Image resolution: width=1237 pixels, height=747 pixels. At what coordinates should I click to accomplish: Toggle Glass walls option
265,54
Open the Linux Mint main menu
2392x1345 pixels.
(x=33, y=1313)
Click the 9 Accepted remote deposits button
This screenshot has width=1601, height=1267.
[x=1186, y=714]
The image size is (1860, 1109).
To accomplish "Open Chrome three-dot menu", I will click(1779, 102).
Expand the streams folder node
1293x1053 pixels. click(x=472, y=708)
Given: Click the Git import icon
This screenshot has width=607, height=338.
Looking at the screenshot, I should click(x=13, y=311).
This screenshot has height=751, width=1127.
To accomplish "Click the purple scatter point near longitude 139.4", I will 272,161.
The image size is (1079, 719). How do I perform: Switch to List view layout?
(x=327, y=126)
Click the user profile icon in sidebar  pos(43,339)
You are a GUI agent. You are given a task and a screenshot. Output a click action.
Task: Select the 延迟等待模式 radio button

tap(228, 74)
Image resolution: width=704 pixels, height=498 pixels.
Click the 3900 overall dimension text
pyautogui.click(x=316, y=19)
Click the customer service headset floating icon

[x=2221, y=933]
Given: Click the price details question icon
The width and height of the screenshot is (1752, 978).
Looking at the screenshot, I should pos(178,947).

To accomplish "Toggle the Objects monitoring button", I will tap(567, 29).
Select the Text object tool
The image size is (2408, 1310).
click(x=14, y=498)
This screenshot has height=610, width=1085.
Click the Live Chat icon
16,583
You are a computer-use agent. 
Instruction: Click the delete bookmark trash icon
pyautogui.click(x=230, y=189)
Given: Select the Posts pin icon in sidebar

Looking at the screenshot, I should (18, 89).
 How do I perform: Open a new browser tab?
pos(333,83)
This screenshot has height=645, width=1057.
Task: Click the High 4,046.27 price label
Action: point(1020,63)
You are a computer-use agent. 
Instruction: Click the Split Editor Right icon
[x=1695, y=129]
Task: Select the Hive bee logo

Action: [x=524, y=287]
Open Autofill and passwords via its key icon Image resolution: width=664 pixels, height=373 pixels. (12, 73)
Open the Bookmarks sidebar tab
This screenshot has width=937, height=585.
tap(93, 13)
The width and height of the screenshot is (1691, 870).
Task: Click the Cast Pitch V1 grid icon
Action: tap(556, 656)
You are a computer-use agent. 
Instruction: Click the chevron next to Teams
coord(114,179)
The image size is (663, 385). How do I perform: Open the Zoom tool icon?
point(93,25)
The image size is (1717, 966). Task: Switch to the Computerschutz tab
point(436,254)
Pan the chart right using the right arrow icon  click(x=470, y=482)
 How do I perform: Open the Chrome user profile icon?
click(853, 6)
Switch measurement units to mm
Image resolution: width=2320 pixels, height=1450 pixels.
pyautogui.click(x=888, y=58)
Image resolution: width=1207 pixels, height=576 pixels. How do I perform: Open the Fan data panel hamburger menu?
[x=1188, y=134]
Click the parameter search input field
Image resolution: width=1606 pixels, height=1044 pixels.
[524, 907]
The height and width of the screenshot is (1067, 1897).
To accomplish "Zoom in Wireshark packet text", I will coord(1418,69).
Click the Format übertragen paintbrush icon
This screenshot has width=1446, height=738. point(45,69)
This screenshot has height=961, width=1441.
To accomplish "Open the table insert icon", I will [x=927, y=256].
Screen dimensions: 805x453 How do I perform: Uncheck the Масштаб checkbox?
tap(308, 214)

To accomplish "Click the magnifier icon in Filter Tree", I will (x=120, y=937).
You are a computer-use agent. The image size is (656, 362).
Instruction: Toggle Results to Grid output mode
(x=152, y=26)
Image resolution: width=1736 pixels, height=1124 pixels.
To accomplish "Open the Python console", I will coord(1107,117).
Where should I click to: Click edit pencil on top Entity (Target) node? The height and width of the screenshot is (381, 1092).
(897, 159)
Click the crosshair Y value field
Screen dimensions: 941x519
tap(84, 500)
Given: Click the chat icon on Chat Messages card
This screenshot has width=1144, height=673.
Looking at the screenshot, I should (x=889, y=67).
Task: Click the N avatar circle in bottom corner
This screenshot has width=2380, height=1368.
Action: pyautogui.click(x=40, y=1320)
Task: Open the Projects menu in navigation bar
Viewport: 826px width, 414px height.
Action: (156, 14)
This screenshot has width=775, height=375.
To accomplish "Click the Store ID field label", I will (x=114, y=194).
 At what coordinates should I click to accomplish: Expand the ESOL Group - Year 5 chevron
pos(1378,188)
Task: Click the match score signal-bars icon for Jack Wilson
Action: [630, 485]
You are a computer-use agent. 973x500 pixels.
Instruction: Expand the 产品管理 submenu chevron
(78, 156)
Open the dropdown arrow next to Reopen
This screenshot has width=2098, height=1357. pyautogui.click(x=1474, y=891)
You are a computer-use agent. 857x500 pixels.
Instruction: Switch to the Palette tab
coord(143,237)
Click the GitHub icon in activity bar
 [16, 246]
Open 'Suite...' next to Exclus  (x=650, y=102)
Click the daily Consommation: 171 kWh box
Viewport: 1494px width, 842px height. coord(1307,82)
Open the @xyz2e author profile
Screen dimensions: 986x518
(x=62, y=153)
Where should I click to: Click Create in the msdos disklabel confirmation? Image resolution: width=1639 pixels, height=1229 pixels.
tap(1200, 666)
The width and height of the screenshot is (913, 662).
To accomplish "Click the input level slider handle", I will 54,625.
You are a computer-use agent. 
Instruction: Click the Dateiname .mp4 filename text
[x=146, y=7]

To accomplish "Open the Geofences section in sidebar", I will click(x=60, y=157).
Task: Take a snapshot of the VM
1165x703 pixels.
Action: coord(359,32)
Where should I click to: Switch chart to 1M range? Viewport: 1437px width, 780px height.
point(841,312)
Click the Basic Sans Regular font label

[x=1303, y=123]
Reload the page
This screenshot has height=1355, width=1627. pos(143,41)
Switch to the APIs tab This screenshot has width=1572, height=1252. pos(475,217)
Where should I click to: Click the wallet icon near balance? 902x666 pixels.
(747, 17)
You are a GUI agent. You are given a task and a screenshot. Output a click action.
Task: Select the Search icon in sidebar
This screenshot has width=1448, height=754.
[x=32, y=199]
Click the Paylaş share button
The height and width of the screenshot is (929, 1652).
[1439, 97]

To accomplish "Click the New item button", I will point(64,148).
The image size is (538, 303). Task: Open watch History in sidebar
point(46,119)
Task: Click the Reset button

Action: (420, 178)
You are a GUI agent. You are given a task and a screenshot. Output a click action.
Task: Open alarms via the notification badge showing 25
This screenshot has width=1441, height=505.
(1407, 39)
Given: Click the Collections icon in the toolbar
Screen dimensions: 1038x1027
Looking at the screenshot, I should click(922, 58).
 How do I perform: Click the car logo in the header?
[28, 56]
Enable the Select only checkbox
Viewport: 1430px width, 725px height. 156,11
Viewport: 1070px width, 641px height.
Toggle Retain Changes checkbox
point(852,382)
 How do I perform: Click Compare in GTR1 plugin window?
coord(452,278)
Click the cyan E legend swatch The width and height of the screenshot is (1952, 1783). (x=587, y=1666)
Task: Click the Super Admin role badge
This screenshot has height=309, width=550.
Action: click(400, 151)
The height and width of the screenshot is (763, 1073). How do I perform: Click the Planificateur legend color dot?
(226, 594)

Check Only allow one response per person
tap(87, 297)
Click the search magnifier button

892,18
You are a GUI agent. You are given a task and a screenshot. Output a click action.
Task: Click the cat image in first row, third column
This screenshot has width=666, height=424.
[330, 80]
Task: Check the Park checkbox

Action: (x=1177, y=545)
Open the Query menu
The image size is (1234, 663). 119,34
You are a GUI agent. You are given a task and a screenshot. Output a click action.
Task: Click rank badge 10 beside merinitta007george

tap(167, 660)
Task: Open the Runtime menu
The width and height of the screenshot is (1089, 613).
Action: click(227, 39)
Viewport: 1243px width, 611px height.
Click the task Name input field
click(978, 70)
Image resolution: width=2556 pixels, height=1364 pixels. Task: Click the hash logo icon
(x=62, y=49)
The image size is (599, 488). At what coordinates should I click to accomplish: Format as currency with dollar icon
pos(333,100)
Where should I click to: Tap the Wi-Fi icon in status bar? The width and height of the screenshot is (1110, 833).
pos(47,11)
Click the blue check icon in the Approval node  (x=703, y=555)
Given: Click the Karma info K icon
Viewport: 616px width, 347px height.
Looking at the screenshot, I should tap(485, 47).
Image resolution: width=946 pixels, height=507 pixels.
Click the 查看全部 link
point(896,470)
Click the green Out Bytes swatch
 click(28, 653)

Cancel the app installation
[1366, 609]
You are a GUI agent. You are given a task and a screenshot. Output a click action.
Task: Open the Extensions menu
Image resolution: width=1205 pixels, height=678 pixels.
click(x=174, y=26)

Description of the task.
The lines needed are the ones from the first line of the entries through the line that contains "The image size is (1860, 1109).", given again without any change.

Answer for the task.
Image resolution: width=1237 pixels, height=747 pixels. At what coordinates should I click to accomplish: Toggle Glass walls option
265,54
Open the Linux Mint main menu
2392x1345 pixels.
(x=33, y=1313)
Click the 9 Accepted remote deposits button
This screenshot has width=1601, height=1267.
[x=1186, y=714]
The image size is (1860, 1109).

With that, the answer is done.